Decomposability of orthogonal involutions in degree 12

TL;DR

This paper extends Pfister's decomposition theorem from quadratic forms to orthogonal involutions on degree 12 algebras, providing criteria for trivial invariants and calculating the $f_3$-invariant.

Contribution

It generalizes Pfister's result to orthogonal involutions, showing they decompose into tensor products involving quaternion algebras, and offers criteria and invariants for such involutions.

Findings

Decomposition of degree 12 algebras with orthogonal involutions into tensor products.

Criteria for the existence of involutions with trivial invariants.
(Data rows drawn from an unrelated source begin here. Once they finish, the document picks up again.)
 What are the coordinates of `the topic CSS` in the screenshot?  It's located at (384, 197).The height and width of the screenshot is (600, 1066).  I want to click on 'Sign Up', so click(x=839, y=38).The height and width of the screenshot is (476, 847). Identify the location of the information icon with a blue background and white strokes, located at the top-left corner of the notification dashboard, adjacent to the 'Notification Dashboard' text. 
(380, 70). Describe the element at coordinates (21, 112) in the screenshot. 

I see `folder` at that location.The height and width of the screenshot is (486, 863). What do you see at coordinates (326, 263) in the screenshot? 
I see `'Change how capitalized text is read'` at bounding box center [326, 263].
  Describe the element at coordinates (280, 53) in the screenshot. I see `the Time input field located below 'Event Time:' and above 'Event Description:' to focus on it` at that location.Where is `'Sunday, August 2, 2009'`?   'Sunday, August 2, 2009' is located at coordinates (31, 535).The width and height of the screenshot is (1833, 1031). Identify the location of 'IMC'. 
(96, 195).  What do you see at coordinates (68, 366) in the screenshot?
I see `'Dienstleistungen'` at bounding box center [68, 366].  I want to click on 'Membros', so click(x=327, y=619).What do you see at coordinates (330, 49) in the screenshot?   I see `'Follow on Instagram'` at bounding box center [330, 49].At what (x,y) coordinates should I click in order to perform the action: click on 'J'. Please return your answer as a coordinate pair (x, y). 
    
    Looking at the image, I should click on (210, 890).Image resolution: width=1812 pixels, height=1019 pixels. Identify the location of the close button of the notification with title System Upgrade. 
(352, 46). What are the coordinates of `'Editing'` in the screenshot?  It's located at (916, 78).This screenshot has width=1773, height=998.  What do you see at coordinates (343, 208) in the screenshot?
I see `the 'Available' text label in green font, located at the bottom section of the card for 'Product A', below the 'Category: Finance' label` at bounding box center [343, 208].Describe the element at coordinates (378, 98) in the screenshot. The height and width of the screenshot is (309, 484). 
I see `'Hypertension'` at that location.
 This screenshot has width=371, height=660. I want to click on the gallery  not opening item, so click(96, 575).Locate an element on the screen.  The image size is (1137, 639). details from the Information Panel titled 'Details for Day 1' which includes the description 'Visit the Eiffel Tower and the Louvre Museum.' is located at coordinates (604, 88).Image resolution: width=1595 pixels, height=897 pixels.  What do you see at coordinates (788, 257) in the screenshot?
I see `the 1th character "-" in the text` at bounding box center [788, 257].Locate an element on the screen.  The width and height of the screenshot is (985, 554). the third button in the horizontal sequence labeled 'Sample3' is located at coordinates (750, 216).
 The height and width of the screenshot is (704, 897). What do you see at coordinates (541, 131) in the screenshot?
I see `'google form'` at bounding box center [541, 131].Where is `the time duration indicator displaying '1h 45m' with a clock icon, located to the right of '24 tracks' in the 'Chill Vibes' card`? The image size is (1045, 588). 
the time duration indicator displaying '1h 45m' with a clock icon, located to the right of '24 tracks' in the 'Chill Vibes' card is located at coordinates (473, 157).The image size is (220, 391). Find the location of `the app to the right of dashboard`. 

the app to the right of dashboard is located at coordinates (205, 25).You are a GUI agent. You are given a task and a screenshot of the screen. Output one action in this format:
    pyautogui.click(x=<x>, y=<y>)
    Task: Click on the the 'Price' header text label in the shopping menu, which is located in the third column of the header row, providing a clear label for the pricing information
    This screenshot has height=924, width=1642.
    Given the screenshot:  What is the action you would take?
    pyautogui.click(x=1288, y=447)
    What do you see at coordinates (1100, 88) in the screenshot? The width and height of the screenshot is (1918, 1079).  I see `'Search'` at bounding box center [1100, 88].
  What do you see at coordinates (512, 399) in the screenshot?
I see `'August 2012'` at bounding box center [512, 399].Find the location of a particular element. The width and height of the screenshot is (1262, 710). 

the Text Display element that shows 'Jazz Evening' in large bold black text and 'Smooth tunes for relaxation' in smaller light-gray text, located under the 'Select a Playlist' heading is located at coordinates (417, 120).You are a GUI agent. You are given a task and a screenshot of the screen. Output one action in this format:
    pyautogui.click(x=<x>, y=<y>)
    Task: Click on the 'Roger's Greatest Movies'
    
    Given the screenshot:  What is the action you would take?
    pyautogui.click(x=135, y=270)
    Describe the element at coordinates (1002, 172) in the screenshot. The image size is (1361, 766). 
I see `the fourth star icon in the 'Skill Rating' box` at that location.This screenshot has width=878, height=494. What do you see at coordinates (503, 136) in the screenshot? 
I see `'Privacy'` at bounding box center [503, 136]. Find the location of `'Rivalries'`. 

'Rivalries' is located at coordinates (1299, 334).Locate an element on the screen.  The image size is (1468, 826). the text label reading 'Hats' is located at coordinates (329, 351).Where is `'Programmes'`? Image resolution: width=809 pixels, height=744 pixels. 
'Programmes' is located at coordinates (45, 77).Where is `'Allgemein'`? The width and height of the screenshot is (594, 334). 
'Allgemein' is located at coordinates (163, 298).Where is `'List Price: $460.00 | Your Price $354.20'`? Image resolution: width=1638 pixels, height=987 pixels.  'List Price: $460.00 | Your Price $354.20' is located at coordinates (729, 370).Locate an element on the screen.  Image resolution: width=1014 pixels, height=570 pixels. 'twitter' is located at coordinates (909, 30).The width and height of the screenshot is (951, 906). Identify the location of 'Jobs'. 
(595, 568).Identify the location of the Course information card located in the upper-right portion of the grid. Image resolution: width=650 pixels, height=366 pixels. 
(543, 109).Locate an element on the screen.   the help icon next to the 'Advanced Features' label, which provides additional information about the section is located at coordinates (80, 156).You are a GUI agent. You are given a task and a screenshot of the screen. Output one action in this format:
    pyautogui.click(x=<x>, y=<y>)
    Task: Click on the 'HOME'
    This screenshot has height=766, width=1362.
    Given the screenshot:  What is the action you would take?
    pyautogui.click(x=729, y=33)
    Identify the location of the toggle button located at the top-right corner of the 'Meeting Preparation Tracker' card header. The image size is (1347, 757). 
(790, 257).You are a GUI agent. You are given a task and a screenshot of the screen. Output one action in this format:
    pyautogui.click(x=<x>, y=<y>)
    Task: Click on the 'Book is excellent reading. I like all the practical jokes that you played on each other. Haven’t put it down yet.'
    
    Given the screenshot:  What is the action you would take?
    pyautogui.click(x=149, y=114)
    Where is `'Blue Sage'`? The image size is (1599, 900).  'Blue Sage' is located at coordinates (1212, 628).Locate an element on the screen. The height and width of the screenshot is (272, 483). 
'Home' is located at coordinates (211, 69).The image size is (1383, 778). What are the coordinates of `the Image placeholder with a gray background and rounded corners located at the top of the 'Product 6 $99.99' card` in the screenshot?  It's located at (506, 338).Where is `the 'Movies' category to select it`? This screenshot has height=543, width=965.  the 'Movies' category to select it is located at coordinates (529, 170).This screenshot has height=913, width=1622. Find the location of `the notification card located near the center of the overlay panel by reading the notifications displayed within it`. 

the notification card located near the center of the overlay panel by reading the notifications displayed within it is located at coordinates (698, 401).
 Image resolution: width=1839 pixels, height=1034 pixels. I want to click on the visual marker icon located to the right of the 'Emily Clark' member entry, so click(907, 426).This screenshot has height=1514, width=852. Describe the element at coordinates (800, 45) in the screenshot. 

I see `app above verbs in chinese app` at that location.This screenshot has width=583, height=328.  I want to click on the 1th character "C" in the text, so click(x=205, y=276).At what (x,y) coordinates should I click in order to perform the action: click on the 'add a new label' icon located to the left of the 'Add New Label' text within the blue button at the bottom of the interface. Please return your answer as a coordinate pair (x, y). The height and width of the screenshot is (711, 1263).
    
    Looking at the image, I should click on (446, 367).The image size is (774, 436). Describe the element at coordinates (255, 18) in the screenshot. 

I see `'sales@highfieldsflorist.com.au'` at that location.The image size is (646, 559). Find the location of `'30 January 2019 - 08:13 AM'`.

Calculation of the $f_3$-invariant for algebras of index 2.

Abstract

A theorem of Pfister asserts that every $12$-dimensional quadratic form with trivial discriminant and trivial Clifford invariant over a field of characteristic different from $2$ decomposes as a tensor product of a binary quadratic form and a $6$-dimensional quadratic form with trivial discriminant. The main result of the paper extends Pfister's result to orthogonal involutions: every central simple algebra of degree $12$ with orthogonal involution of trivial discriminant and trivial Clifford invariant decomposes into a tensor product of a quaternion algebra and a central simple algebra of degree $6$ with orthogonal involutions. This decomposition is used to establish a criterion for the existence of orthogonal involutions with trivial invariants on algebras of degree $12$, and to calculate the $f_3$-invariant of the involution if the algebra has index $2$.